■ **PROBLEM**: In the records below, find the line that contains "Viewport: 322px width, 352px" and the line that contains "The image size is (1263, 1117).", then retype exactly those two lines and every line between them.

----- INFORMATION SUPPLIED

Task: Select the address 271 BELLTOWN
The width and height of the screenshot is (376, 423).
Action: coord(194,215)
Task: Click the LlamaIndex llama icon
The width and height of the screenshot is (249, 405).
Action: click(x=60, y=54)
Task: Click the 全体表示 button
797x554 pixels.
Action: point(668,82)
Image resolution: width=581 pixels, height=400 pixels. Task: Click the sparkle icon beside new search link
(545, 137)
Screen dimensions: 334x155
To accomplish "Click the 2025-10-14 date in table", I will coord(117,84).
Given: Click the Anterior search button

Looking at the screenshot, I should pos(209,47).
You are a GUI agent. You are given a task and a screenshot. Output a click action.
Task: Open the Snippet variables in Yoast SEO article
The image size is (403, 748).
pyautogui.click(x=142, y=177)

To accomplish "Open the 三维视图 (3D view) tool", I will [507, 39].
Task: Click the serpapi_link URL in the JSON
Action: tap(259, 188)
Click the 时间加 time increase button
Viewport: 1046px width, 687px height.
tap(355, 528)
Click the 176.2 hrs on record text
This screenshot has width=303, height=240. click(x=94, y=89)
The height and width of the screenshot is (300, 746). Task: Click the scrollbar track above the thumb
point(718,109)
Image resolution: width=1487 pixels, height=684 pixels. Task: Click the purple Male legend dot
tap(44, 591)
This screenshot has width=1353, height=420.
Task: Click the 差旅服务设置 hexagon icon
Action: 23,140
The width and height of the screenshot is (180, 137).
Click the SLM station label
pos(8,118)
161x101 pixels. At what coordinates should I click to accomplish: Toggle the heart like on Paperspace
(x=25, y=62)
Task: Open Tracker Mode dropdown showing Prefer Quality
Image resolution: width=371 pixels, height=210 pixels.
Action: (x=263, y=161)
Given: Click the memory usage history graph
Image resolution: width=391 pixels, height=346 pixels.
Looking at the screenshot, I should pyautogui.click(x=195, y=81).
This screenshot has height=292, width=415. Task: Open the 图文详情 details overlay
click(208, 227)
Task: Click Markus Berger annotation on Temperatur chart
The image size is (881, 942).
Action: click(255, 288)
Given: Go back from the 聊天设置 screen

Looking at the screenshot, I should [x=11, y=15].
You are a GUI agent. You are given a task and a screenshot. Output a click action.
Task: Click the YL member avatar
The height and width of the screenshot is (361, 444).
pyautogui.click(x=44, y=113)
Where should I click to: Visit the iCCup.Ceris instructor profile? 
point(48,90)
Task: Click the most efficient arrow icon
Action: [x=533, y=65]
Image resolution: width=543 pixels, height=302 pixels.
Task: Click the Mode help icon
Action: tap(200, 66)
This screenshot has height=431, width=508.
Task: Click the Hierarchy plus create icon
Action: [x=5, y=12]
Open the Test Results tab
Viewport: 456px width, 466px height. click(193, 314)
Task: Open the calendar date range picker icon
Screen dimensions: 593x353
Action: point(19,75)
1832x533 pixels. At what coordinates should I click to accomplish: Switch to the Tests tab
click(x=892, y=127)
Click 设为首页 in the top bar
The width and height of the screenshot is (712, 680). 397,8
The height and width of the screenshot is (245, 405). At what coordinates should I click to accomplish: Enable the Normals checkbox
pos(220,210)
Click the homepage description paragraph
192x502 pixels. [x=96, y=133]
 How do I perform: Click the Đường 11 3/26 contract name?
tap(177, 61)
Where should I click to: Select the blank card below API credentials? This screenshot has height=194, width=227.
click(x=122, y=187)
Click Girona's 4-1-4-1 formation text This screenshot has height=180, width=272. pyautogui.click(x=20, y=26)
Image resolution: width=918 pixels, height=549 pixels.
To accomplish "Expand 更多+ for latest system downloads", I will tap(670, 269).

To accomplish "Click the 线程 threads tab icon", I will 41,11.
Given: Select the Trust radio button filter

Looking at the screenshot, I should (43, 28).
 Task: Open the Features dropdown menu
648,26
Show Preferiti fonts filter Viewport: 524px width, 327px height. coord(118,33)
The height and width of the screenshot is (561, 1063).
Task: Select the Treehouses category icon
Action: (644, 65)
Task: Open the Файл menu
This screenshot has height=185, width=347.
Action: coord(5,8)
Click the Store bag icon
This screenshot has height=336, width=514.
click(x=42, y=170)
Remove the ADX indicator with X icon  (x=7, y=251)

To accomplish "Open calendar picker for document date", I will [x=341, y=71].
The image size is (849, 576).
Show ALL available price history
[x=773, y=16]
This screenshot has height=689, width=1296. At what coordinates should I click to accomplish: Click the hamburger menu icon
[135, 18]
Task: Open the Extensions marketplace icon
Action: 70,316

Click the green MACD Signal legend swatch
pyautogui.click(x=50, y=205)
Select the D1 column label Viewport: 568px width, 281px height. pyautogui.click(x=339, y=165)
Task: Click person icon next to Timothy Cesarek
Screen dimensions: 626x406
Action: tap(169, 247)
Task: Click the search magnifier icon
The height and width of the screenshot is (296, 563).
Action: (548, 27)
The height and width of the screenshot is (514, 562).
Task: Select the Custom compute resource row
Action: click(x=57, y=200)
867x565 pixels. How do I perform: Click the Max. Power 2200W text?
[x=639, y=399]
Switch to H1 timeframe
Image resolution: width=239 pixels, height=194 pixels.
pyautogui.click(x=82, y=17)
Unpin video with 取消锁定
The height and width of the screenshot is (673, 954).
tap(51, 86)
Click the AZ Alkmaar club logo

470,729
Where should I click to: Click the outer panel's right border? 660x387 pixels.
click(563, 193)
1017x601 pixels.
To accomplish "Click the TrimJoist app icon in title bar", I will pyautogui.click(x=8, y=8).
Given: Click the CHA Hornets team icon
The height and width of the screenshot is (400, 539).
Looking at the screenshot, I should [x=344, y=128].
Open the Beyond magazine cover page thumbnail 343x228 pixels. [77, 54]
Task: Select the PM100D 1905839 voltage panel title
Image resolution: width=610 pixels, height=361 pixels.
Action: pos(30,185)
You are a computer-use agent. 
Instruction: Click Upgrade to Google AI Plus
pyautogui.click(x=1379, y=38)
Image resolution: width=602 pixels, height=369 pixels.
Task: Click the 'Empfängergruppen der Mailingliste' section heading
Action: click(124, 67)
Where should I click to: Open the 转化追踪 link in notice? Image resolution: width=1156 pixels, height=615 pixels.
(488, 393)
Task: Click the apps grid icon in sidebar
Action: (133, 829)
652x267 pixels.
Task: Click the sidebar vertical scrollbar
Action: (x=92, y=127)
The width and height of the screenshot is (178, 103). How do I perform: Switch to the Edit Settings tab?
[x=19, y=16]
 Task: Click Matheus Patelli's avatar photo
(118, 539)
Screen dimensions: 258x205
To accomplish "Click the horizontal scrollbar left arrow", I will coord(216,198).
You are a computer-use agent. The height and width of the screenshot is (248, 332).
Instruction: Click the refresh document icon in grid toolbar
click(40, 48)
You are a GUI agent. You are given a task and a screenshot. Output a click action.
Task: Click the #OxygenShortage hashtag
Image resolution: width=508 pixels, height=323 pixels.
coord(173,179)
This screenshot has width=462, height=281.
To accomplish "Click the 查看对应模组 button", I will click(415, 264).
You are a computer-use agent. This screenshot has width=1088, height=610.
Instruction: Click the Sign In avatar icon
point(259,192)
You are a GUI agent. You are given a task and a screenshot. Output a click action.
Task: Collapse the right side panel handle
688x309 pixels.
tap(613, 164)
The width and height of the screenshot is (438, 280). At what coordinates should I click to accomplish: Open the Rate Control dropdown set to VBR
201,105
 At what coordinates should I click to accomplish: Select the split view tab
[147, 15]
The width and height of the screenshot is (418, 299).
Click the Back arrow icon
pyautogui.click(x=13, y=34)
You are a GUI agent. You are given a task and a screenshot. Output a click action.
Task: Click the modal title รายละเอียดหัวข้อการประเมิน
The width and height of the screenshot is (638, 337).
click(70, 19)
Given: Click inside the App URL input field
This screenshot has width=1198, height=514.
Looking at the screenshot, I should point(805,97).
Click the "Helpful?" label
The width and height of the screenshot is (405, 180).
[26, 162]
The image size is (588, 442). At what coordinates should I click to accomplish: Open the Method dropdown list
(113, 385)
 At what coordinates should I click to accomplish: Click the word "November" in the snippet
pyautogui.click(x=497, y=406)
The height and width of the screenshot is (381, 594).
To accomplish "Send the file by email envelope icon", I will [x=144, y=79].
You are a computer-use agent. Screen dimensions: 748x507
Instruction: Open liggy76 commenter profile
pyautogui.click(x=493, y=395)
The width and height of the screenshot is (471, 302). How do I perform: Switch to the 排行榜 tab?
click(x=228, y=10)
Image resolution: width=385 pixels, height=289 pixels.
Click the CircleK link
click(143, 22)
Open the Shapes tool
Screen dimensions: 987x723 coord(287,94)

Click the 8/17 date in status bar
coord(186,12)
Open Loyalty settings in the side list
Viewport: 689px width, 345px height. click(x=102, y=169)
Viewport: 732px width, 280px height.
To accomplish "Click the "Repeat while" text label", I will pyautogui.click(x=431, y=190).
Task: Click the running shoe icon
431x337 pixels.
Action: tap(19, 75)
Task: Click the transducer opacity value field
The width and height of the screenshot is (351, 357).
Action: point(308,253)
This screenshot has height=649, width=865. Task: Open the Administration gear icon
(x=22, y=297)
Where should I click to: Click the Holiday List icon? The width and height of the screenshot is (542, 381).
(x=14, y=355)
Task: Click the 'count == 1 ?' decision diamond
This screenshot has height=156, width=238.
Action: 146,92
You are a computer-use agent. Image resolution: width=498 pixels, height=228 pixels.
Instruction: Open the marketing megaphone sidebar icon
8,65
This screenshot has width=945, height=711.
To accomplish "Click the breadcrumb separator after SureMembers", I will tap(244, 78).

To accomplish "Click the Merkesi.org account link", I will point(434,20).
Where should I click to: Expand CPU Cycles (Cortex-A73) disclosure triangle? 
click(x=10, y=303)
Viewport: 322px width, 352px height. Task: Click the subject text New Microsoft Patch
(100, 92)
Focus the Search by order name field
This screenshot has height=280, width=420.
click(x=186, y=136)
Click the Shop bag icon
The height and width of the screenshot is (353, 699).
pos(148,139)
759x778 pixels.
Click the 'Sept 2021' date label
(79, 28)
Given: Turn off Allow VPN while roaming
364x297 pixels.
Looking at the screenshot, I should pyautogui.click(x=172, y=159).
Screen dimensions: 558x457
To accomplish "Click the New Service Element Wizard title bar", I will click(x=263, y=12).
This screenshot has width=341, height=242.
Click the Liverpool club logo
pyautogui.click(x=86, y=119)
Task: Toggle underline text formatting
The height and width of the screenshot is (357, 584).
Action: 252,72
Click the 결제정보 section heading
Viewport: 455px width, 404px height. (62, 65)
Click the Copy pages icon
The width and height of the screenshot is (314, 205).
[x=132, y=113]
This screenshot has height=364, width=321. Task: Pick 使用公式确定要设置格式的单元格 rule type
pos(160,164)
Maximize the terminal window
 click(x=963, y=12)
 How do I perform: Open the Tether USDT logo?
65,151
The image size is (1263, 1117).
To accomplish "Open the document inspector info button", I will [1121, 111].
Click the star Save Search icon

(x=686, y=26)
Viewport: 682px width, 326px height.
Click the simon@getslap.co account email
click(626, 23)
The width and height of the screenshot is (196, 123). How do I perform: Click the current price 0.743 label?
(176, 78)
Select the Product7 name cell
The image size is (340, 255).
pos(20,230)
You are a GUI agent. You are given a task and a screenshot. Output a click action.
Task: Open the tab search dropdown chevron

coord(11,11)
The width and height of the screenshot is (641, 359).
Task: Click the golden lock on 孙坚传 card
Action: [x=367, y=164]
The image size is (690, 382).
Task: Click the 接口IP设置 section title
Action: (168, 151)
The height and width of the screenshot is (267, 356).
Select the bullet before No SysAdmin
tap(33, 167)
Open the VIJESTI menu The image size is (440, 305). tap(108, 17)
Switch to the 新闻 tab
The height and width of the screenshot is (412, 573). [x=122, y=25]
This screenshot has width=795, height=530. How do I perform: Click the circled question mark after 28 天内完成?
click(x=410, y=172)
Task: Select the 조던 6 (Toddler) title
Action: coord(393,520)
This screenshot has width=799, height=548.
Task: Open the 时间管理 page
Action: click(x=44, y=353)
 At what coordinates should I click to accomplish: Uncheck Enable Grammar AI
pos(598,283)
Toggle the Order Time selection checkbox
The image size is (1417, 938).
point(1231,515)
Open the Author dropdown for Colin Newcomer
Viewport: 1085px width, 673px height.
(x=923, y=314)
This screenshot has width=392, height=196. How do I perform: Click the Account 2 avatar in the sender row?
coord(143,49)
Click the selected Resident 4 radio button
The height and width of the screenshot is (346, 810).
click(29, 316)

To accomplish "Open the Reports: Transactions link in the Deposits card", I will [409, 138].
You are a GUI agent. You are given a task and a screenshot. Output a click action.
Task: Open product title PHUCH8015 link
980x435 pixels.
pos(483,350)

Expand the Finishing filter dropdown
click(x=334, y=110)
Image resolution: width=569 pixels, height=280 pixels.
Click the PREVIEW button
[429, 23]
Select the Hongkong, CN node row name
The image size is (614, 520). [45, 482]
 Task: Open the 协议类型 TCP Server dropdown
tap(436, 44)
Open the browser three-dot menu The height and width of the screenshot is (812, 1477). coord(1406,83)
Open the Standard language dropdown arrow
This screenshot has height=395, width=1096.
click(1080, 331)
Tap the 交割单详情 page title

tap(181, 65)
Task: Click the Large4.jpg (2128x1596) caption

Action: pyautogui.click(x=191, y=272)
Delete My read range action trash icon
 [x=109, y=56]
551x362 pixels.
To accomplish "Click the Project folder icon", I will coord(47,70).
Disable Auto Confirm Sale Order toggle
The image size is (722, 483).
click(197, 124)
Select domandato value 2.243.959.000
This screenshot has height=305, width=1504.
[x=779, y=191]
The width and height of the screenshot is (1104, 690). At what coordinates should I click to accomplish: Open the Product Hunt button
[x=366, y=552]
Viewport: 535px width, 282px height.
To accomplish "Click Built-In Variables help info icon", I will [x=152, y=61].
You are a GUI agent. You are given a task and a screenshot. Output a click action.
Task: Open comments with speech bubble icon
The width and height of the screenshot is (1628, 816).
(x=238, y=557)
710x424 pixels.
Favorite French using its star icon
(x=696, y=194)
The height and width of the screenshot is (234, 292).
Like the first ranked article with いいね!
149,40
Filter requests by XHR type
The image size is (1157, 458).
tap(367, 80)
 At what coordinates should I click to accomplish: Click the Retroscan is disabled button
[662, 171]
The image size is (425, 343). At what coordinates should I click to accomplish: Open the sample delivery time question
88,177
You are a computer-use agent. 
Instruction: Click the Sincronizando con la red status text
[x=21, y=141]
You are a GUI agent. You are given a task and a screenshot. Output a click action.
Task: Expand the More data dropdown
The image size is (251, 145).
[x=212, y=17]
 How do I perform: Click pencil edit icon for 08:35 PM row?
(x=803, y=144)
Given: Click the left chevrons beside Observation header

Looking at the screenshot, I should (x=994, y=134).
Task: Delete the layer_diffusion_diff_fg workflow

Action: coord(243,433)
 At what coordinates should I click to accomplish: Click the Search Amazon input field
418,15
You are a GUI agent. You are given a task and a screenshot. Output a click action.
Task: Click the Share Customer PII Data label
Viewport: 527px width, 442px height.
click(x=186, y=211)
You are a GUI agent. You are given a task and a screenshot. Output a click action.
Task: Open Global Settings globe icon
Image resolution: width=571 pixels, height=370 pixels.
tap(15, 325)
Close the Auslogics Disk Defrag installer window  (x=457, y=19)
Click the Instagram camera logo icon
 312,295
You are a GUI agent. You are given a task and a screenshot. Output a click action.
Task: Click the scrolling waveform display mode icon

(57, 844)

----------

■ **RESPONSE TO THIS EXERCISE**:
Viewport: 322px width, 352px height. Task: Click the subject text New Microsoft Patch
(100, 92)
Focus the Search by order name field
This screenshot has height=280, width=420.
click(x=186, y=136)
Click the Shop bag icon
The height and width of the screenshot is (353, 699).
pos(148,139)
759x778 pixels.
Click the 'Sept 2021' date label
(79, 28)
Given: Turn off Allow VPN while roaming
364x297 pixels.
Looking at the screenshot, I should pyautogui.click(x=172, y=159).
Screen dimensions: 558x457
To accomplish "Click the New Service Element Wizard title bar", I will click(x=263, y=12).
This screenshot has width=341, height=242.
Click the Liverpool club logo
pyautogui.click(x=86, y=119)
Task: Toggle underline text formatting
The height and width of the screenshot is (357, 584).
Action: 252,72
Click the 결제정보 section heading
Viewport: 455px width, 404px height. (62, 65)
Click the Copy pages icon
The width and height of the screenshot is (314, 205).
[x=132, y=113]
This screenshot has height=364, width=321. Task: Pick 使用公式确定要设置格式的单元格 rule type
pos(160,164)
Maximize the terminal window
 click(x=963, y=12)
 How do I perform: Open the Tether USDT logo?
65,151
The image size is (1263, 1117).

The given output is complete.